PROBLEM DETAILS — Every line from the one containing "Task: Click the Tradimento 10 Anni title" down to the last line of the listing below should be restated exactly, and nothing else.

*** PROVIDED RECORDS Section Begins ***

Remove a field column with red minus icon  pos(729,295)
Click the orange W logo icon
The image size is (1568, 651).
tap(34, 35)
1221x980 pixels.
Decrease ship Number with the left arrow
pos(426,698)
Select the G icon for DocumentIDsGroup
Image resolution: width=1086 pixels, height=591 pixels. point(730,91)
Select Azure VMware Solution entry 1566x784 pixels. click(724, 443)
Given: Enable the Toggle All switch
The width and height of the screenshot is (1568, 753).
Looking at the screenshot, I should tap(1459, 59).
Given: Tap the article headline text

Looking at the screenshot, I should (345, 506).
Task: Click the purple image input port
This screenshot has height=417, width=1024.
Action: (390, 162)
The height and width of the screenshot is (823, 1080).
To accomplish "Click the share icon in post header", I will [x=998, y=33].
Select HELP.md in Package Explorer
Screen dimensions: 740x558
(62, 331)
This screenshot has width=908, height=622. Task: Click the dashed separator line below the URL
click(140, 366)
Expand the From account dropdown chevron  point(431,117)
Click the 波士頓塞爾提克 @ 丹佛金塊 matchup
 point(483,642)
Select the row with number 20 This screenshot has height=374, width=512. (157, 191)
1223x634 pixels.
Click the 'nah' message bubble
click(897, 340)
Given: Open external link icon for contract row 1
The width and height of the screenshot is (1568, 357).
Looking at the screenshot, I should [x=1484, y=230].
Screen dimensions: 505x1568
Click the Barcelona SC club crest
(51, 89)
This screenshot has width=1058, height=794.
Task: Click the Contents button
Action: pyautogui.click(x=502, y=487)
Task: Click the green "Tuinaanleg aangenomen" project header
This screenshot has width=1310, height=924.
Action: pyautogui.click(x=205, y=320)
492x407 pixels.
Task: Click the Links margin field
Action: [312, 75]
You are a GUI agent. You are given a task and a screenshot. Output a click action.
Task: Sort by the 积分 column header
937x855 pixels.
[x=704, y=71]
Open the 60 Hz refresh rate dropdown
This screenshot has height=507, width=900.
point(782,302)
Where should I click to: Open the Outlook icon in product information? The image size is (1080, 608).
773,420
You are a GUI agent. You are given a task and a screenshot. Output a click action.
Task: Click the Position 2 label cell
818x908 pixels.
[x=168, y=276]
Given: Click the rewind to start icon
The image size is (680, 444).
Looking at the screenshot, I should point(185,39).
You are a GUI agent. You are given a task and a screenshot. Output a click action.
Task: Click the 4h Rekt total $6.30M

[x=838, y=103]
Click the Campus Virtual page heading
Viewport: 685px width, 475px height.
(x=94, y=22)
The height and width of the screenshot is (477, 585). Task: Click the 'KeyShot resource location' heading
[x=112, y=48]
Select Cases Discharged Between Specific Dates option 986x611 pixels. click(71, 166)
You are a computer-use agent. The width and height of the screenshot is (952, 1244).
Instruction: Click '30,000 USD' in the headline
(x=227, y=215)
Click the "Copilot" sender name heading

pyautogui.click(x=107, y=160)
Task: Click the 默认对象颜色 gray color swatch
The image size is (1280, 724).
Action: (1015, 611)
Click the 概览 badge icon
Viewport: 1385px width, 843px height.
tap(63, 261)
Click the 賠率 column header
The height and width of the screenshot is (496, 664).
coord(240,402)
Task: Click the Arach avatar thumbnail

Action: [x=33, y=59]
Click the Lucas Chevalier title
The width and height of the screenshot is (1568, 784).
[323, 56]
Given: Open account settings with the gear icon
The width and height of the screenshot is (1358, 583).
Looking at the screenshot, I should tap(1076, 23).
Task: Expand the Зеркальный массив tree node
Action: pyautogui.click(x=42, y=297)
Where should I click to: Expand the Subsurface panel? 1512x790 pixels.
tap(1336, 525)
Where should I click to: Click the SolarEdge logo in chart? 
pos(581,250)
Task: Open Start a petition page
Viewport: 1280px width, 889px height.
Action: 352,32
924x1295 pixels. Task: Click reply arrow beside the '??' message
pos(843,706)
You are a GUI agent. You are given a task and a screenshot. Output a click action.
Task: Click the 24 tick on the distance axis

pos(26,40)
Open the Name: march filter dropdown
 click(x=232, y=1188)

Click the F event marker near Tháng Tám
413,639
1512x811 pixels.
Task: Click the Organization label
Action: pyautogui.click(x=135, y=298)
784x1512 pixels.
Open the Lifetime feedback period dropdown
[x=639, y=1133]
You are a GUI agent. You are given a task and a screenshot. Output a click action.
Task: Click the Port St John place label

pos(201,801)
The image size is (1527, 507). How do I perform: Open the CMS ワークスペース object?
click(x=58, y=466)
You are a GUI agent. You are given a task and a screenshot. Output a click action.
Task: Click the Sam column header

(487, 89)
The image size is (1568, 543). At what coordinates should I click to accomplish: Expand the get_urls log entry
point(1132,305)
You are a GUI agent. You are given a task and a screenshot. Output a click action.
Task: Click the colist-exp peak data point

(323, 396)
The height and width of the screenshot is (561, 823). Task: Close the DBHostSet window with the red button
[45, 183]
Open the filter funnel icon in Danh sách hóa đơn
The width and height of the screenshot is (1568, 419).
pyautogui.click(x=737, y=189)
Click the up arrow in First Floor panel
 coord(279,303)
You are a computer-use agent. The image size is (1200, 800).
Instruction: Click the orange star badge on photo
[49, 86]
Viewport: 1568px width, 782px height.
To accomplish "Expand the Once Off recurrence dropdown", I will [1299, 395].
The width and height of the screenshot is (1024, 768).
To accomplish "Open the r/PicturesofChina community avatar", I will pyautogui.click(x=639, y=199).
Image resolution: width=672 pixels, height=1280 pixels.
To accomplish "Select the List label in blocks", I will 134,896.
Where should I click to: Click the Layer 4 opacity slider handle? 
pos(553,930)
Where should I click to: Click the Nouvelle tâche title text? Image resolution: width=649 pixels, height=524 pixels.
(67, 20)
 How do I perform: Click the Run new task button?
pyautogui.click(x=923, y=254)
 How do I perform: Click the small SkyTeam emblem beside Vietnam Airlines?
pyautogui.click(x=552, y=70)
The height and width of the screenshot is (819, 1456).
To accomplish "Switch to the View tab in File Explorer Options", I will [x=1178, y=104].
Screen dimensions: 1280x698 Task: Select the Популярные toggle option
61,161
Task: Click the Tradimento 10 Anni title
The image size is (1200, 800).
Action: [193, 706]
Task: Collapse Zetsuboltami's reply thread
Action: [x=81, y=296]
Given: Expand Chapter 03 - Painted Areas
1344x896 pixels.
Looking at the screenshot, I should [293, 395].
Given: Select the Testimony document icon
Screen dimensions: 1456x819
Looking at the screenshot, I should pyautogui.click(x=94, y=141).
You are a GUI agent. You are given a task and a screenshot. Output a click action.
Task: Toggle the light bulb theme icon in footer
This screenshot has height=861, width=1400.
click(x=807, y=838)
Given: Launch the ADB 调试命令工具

*** PROVIDED RECORDS Section Ends ***

SOLUTION TO THIS TASK —
Task: Click the Tradimento 10 Anni title
The image size is (1200, 800).
Action: [193, 706]
Task: Collapse Zetsuboltami's reply thread
Action: [x=81, y=296]
Given: Expand Chapter 03 - Painted Areas
1344x896 pixels.
Looking at the screenshot, I should [293, 395].
Given: Select the Testimony document icon
Screen dimensions: 1456x819
Looking at the screenshot, I should pyautogui.click(x=94, y=141).
You are a GUI agent. You are given a task and a screenshot. Output a click action.
Task: Toggle the light bulb theme icon in footer
This screenshot has height=861, width=1400.
click(x=807, y=838)
Given: Launch the ADB 调试命令工具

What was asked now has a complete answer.